When disabled, inference and diffusion run on CPU only. This is slower but safer.


Resource Allocation

CPU

  • Bare metal: All cores available. No overhead.
  • VM: Allocate at least 4 vCPUs. 8+ recommended for concurrent inference and diffusion. Avoid overcommitting CPU on the host.

RAM

  • Bare metal: All RAM available. GGUF models are memory-mapped.
  • VM: Allocate at least 16 GB. For 7B models, 24 GB is comfortable. For 13B+ models, 32 GB or more. Remember that mlock pins sensitive buffers in physical RAM, so overcommitting host memory is risky.

GPU VRAM

  • Bare metal: Full VRAM available.
  • VM with passthrough: Full VRAM available (same as bare metal).
  • VM without passthrough: No GPU acceleration. CPU-only inference.

Disk

  • Bare metal: Use a fast NVMe SSD for the vault partition. Model loading speed is I/O-bound.
  • VM: Use virtio-blk or virtio-scsi for best I/O performance. Avoid QCOW2 with heavy fragmentation. Raw disk images or LVM thin provisioning are preferred.

When to Use Which

Use Bare Metal When

  • You need the strongest security guarantees.
  • You are handling sensitive data (medical, legal, financial).
  • You want TPM2 sealing to work with hardware-backed trust.
  • You need maximum inference performance.
  • The machine is physically secure.

Use a VM When

  • You are testing or evaluating the appliance.
  • You want to run it alongside other workloads on the same machine.
  • You trust the host OS and hypervisor operator.
  • You accept that the host can read VM memory.
  • Physical security of the host is already handled.
  • You want snapshot/restore for testing (but never snapshot with the vault unlocked in production).

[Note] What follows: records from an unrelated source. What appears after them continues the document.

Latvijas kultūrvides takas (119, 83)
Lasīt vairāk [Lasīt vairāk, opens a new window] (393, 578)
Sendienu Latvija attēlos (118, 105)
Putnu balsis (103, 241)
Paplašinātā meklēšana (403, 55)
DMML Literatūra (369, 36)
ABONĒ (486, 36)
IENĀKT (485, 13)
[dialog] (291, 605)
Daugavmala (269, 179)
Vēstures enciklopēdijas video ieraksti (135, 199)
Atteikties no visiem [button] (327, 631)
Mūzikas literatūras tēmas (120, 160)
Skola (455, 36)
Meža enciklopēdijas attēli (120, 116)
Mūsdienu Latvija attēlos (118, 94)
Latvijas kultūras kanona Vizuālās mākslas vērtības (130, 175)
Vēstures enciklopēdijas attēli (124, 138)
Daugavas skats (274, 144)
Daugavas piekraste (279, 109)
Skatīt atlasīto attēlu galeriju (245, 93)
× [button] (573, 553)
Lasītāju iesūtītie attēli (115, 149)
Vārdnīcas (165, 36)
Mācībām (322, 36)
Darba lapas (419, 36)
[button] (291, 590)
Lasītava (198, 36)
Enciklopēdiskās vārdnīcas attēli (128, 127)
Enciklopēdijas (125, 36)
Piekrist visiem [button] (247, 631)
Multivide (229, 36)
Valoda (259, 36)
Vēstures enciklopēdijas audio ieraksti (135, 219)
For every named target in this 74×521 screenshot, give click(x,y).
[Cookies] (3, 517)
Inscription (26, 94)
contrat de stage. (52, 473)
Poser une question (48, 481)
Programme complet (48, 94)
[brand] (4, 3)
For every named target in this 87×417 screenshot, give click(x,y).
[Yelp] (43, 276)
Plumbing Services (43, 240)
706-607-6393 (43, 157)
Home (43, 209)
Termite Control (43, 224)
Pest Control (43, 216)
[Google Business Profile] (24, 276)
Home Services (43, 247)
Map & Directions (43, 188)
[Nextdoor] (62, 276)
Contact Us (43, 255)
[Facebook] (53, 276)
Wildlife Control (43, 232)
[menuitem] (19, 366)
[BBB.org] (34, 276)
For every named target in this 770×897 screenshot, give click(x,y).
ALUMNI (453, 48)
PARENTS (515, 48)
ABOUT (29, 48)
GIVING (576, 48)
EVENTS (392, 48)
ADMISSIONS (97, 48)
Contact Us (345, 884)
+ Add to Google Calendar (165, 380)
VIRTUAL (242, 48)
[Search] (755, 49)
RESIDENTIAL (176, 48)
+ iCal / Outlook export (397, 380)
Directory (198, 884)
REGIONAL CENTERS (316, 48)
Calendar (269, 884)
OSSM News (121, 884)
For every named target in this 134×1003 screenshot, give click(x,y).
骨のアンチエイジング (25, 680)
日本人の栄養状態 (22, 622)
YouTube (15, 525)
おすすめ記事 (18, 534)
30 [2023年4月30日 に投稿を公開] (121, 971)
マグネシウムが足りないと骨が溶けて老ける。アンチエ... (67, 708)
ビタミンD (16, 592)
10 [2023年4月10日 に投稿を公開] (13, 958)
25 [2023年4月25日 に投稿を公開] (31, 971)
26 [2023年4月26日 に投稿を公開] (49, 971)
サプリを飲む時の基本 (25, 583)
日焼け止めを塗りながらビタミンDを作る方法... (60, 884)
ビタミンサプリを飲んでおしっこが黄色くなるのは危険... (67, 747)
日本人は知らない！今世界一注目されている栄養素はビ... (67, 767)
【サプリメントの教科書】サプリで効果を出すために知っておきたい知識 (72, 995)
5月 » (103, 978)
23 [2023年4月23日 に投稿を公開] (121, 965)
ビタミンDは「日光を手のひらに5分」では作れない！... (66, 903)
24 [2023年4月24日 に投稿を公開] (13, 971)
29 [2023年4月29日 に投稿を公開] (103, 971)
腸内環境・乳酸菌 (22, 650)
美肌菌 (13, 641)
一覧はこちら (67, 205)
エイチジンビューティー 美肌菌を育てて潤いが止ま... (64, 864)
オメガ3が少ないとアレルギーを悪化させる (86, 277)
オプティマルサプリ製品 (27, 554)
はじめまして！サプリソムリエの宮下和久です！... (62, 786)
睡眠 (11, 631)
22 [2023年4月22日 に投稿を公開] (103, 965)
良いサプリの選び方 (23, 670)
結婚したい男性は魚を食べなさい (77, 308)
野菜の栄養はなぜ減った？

Use a VM with GPU Passthrough When

  • You need GPU acceleration but are running in a VM.
  • You trust the host machine and its operator.
  • The performance difference between CPU and GPU is significant for your workload (always the case for diffusion, often the case for large LLMs).
  • You accept that GPU memory is visible to the host.

VM-Specific Hardening

If you must run in a VM, apply these additional precautions:

  1. Disable clipboard sharing -- The appliance does this automatically by detecting and disabling VM clipboard agents (spice-vdagent, vmware-user, VBoxClient). Verify with:
systemctl status spice-vdagentd.service
# Should be "inactive" or "not found"
  1. Disable VM snapshots -- Or ensure you never snapshot while the vault is unlocked. Snapshots capture the full memory state, including decrypted vault contents.

  2. Isolate the VM -- Run the appliance VM on a dedicated host if possible. Co-located VMs can observe timing patterns from inference workloads.

  3. Use virtio -- Use virtio drivers for disk and network. They are well-audited and performant.

  4. Disable shared folders -- Do not mount host directories into the VM.

  5. Use UEFI boot with vTPM -- If your hypervisor supports it (QEMU 6.0+, VMware Workstation 16+), enable UEFI boot and vTPM for measured boot. Note that vTPM is backed by the host, so the trust model is weaker than hardware TPM2.